> **Things to do**
(1) Reproduce the passage from the blog post below, starting with "So, (still with" and going on through "called Small Developers/Builders.".
(2) In the blog post below, what is the name of the Facebook group that the writer's sister-in-law shared a link to?

> **Page excerpt**
○ ○ ○
For the past 10 years I’ve blogged about Oregon (mostly Portland) history at Lost Oregon. In those 10 years I’ve learned a lot about the local stories surrounding the city but have also increasingly been drawn to the architecture, buildings and construction of older buildings. As a former editor of a building trade publication I’ve always been curious how buildings are made, designed, what materials are used and how said building fits into a neighborhood. That interest turned into how to preserve existing structures or how to adapt an unloved building into one that can be re-used for another purpose. Most of the posts on Lost Oregon recently tended to lean on design and architecture and less on history. (I’ve posted a couple of those articles and others I’ve written from the past on here.)
So, (still with me?) that interest in design and Portland then turned into how cities are designed, how cities and burbs can be re-designed to be more pedestrian friendly, how to create spaces that encourage people to interact, developing small-scale infrastructure (I loves me a cool ped bridge over train tracks), and how Main Streets can be brought back to life.
However, there wasn’t a thread that tied these all together (cities, planning, adaptive reuse, preservation, history, placemaking, etc.) until my sister-in-law shared a link to a Facebook group called Small Developers/Builders.
Here’s what their page says:
A place for people interested in small scale, incremental development in urban neighborhoods to share questions and resources. Operational issues, business models, pro formas, straightforward design solutions.
○ ○ ○
> **Source excerpt**
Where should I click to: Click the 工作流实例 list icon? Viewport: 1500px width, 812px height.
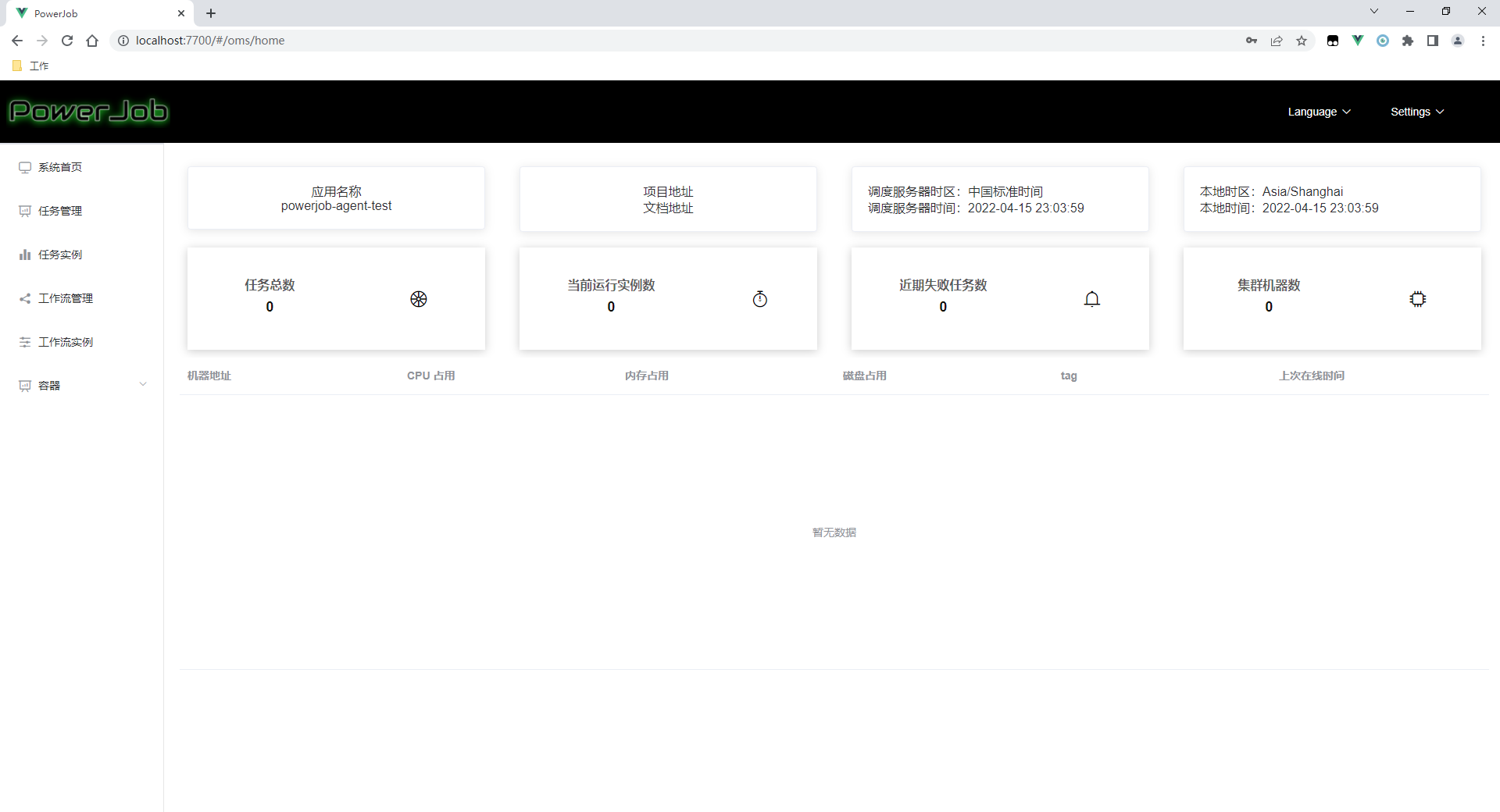tap(24, 341)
○ ○ ○
> **The answers**
(1)
So, (still with me?) that interest in design and Portland then turned into how cities are designed, how cities and burbs can be re-designed to be more pedestrian friendly, how to create spaces that encourage people to interact, developing small-scale infrastructure (I loves me a cool ped bridge over train tracks), and how Main Streets can be brought back to life.
However, there wasn’t a thread that tied these all together (cities, planning, adaptive reuse, preservation, history, placemaking, etc.) until my sister-in-law shared a link to a Facebook group called Small Developers/Builders.

(2) Small Developers/Builders